Work to do
Copy out every one of the entries below, line for line, with no changes.

Data records

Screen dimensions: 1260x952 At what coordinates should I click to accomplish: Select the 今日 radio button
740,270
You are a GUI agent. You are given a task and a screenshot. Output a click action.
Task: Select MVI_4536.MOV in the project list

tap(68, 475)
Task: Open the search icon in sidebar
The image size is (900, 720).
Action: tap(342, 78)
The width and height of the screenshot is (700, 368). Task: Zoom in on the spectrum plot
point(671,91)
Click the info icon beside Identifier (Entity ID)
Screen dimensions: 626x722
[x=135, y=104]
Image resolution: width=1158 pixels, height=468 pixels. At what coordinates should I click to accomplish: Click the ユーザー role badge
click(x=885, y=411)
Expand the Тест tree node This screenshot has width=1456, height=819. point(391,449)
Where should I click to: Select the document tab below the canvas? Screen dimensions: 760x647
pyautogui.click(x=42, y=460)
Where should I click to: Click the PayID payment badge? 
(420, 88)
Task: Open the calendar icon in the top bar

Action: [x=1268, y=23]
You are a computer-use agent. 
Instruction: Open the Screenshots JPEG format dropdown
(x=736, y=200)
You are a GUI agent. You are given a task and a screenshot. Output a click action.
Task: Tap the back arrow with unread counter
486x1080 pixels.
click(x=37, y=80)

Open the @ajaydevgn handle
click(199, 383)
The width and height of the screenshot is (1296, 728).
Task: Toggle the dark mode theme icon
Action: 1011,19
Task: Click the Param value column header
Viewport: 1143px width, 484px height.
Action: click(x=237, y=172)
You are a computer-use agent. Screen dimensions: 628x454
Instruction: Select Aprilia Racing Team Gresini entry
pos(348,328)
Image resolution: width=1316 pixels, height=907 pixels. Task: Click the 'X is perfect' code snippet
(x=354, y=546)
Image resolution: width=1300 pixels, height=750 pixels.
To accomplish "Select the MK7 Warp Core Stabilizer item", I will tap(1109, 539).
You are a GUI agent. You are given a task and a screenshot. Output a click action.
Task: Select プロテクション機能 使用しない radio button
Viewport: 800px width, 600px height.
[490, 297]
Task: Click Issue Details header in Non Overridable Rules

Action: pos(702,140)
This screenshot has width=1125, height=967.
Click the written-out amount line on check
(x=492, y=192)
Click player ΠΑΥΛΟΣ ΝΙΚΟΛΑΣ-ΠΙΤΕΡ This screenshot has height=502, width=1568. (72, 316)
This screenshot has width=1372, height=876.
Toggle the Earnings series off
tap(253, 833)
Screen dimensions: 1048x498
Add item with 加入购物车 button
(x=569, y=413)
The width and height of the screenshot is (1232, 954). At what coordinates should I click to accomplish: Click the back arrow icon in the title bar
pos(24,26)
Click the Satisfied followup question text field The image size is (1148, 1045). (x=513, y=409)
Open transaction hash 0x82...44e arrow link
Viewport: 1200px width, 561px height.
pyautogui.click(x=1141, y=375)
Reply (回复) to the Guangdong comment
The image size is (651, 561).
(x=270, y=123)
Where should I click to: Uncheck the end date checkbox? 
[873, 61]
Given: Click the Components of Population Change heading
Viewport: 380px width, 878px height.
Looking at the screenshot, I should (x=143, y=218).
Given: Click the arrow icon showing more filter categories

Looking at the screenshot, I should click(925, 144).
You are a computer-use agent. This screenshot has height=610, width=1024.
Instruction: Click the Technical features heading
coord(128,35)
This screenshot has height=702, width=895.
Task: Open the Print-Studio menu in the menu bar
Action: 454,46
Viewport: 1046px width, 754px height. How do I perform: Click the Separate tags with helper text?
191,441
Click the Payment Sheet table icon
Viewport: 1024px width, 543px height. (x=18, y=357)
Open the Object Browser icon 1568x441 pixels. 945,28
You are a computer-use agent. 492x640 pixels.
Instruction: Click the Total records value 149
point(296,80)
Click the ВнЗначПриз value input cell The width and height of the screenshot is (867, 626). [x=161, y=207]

Exercise solution
Screen dimensions: 1260x952 At what coordinates should I click to accomplish: Select the 今日 radio button
740,270
You are a GUI agent. You are given a task and a screenshot. Output a click action.
Task: Select MVI_4536.MOV in the project list

tap(68, 475)
Task: Open the search icon in sidebar
The image size is (900, 720).
Action: tap(342, 78)
The width and height of the screenshot is (700, 368). Task: Zoom in on the spectrum plot
point(671,91)
Click the info icon beside Identifier (Entity ID)
Screen dimensions: 626x722
[x=135, y=104]
Image resolution: width=1158 pixels, height=468 pixels. At what coordinates should I click to accomplish: Click the ユーザー role badge
click(x=885, y=411)
Expand the Тест tree node This screenshot has width=1456, height=819. point(391,449)
Where should I click to: Select the document tab below the canvas? Screen dimensions: 760x647
pyautogui.click(x=42, y=460)
Where should I click to: Click the PayID payment badge? 
(420, 88)
Task: Open the calendar icon in the top bar

Action: [x=1268, y=23]
You are a computer-use agent. 
Instruction: Open the Screenshots JPEG format dropdown
(x=736, y=200)
You are a GUI agent. You are given a task and a screenshot. Output a click action.
Task: Tap the back arrow with unread counter
486x1080 pixels.
click(x=37, y=80)

Open the @ajaydevgn handle
click(199, 383)
The width and height of the screenshot is (1296, 728).
Task: Toggle the dark mode theme icon
Action: 1011,19
Task: Click the Param value column header
Viewport: 1143px width, 484px height.
Action: click(x=237, y=172)
You are a computer-use agent. Screen dimensions: 628x454
Instruction: Select Aprilia Racing Team Gresini entry
pos(348,328)
Image resolution: width=1316 pixels, height=907 pixels. Task: Click the 'X is perfect' code snippet
(x=354, y=546)
Image resolution: width=1300 pixels, height=750 pixels.
To accomplish "Select the MK7 Warp Core Stabilizer item", I will tap(1109, 539).
You are a GUI agent. You are given a task and a screenshot. Output a click action.
Task: Select プロテクション機能 使用しない radio button
Viewport: 800px width, 600px height.
[490, 297]
Task: Click Issue Details header in Non Overridable Rules

Action: pos(702,140)
This screenshot has width=1125, height=967.
Click the written-out amount line on check
(x=492, y=192)
Click player ΠΑΥΛΟΣ ΝΙΚΟΛΑΣ-ΠΙΤΕΡ This screenshot has height=502, width=1568. (72, 316)
This screenshot has width=1372, height=876.
Toggle the Earnings series off
tap(253, 833)
Screen dimensions: 1048x498
Add item with 加入购物车 button
(x=569, y=413)
The width and height of the screenshot is (1232, 954). At what coordinates should I click to accomplish: Click the back arrow icon in the title bar
pos(24,26)
Click the Satisfied followup question text field The image size is (1148, 1045). (x=513, y=409)
Open transaction hash 0x82...44e arrow link
Viewport: 1200px width, 561px height.
pyautogui.click(x=1141, y=375)
Reply (回复) to the Guangdong comment
The image size is (651, 561).
(x=270, y=123)
Where should I click to: Uncheck the end date checkbox? 
[873, 61]
Given: Click the Components of Population Change heading
Viewport: 380px width, 878px height.
Looking at the screenshot, I should (x=143, y=218).
Given: Click the arrow icon showing more filter categories

Looking at the screenshot, I should click(925, 144).
You are a computer-use agent. This screenshot has height=610, width=1024.
Instruction: Click the Technical features heading
coord(128,35)
This screenshot has height=702, width=895.
Task: Open the Print-Studio menu in the menu bar
Action: 454,46
Viewport: 1046px width, 754px height. How do I perform: Click the Separate tags with helper text?
191,441
Click the Payment Sheet table icon
Viewport: 1024px width, 543px height. (x=18, y=357)
Open the Object Browser icon 1568x441 pixels. 945,28
You are a computer-use agent. 492x640 pixels.
Instruction: Click the Total records value 149
point(296,80)
Click the ВнЗначПриз value input cell The width and height of the screenshot is (867, 626). [x=161, y=207]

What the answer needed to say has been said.